[START OF Information shown]
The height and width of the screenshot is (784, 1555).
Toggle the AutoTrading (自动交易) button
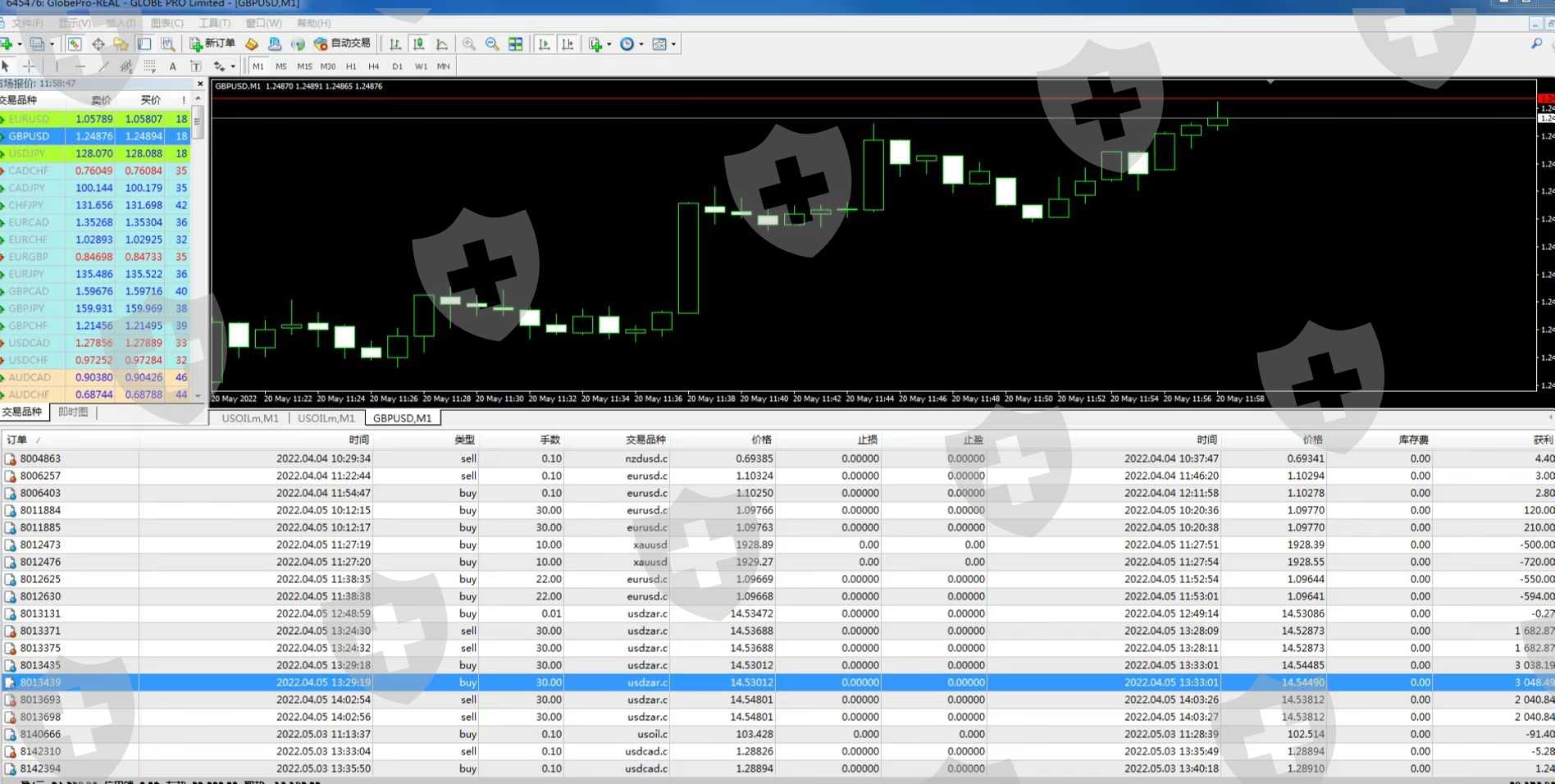pos(343,43)
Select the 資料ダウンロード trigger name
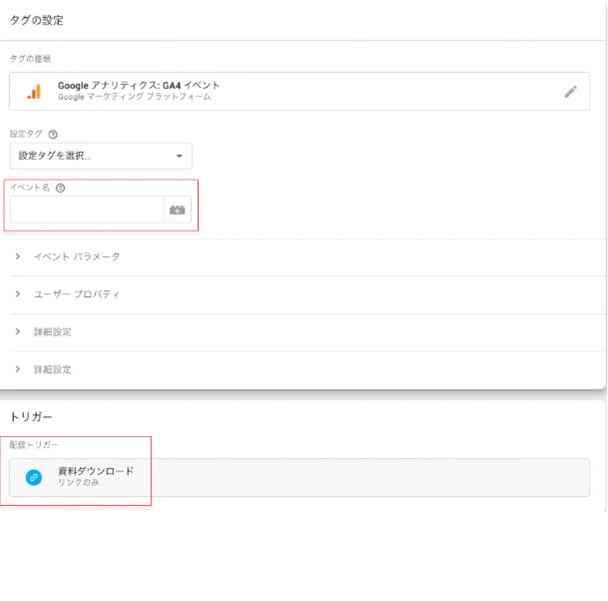 pos(96,471)
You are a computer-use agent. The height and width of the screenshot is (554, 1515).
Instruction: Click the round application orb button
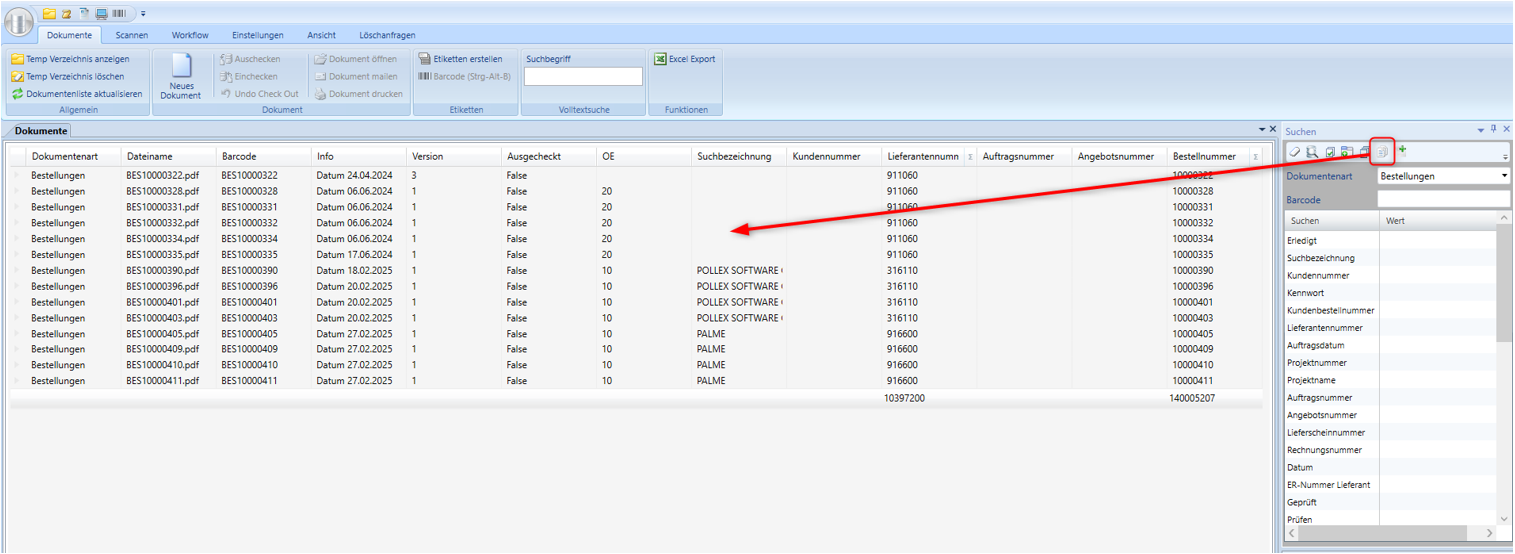19,21
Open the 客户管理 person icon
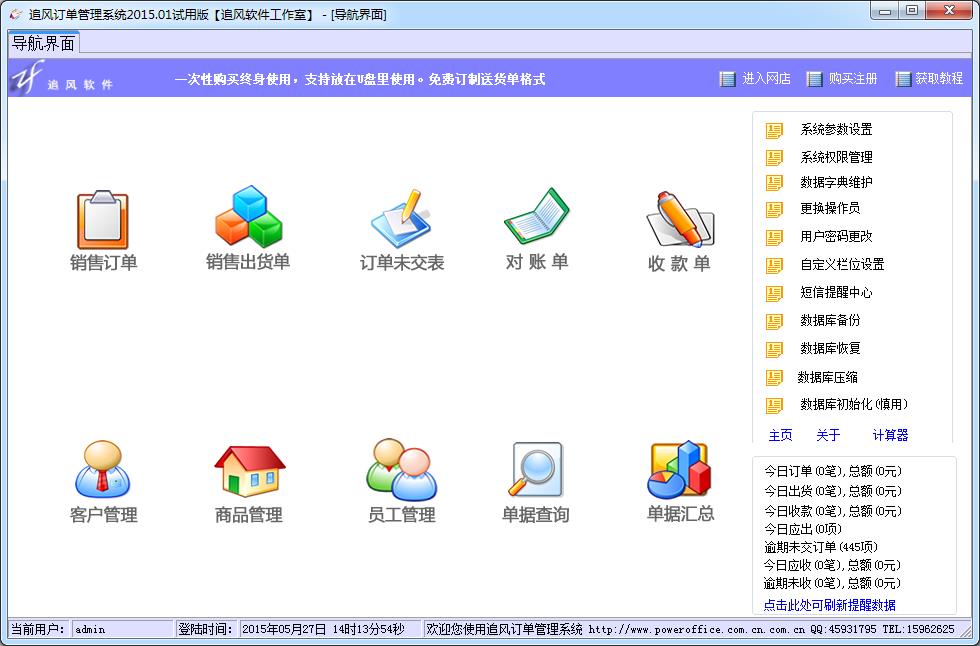The image size is (980, 646). 103,470
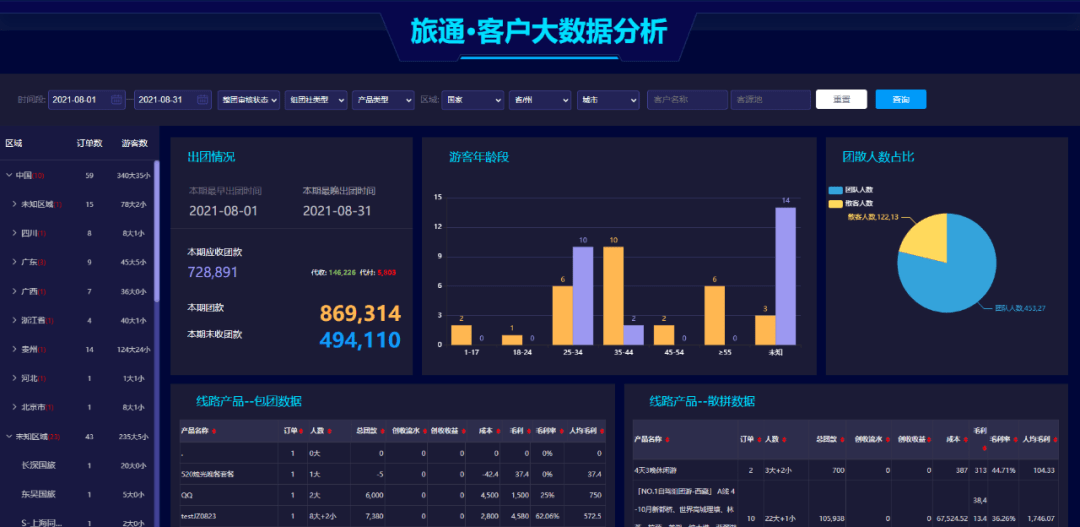Toggle 散客人数 legend in pie chart
The image size is (1080, 527).
[x=850, y=203]
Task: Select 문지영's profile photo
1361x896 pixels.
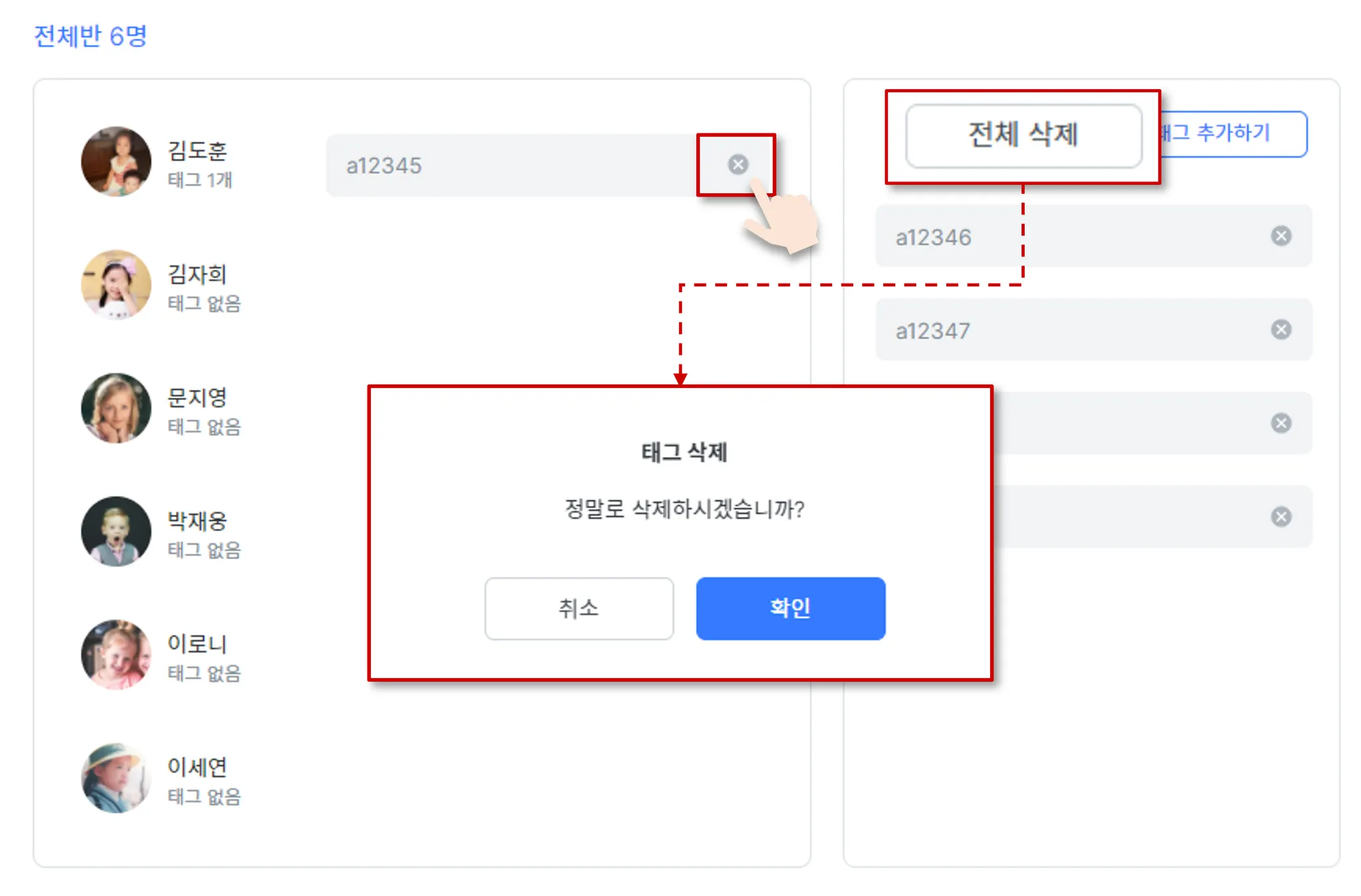Action: tap(116, 408)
[END OF Information shown]
_Written task_.
Copy every row above word for word, leaving out the pictures.

_Answer for the task_.
The height and width of the screenshot is (784, 1555).
Toggle the AutoTrading (自动交易) button
pos(343,43)
Select the 資料ダウンロード trigger name
 pos(96,471)
You are a computer-use agent. The height and width of the screenshot is (554, 1515).
Instruction: Click the round application orb button
19,21
Open the 客户管理 person icon
The image size is (980, 646). 103,470
Toggle 散客人数 legend in pie chart
The image size is (1080, 527).
[x=850, y=203]
Task: Select 문지영's profile photo
1361x896 pixels.
Action: tap(116, 408)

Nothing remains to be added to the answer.